Wichtig ist vor allem auch, dass die verschiedenen Interessengruppen (Kunden, Obligationäre, Aktionäre, Mitarbeitende, Lieferanten, Staat etc.) möglichst zeitnah, transparent und umfassend über die Risikokultur und die aktuelle Bonität einer Bank im Bild sind (siehe Kernelement III BHV PDF): Informationsasymmetrien müssen abgebaut werden.
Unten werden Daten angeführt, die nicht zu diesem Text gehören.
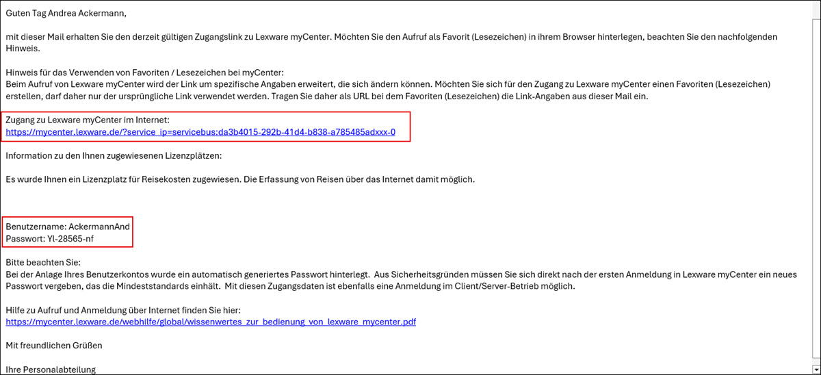The width and height of the screenshot is (821, 375).
Task: Click the Reisekosten license sentence
Action: point(239,179)

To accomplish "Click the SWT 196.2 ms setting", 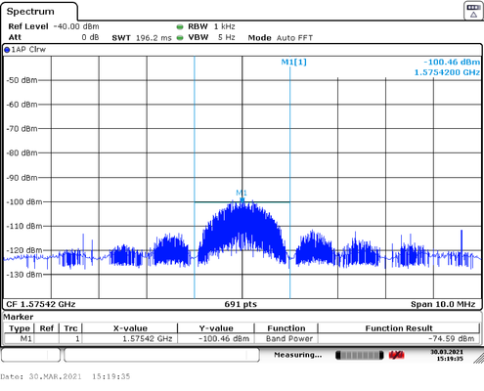I will click(142, 38).
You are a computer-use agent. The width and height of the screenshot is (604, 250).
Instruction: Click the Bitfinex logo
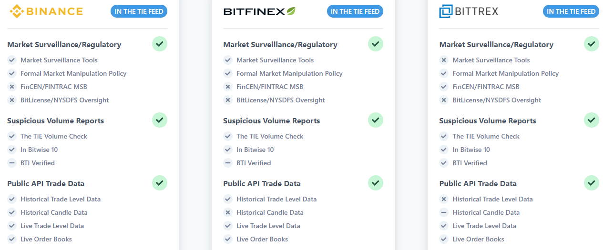[x=259, y=11]
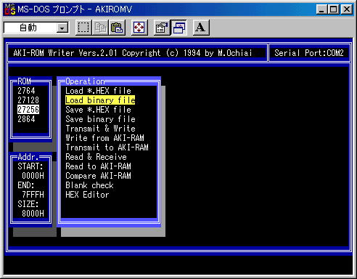This screenshot has width=357, height=279.
Task: Click the 自動 font size combo box
Action: 36,28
Notfallpläne sind im Hinblick auf Krisensituationen systemrelevanter Banken zu begrüssen. Die Stakeholder sollten sich aufgrund der Risiken von Bankgiganten schon heute (Bewertungs-)Gedanken zum Thema Sanierbarkeit und Abwicklung machen. Eine Filetierung einer Bank in gute bzw. überlebenswichtige und schlechte Stücke würde die einzelnen Stakeholder in ganz unterschiedlicher Weise treffen.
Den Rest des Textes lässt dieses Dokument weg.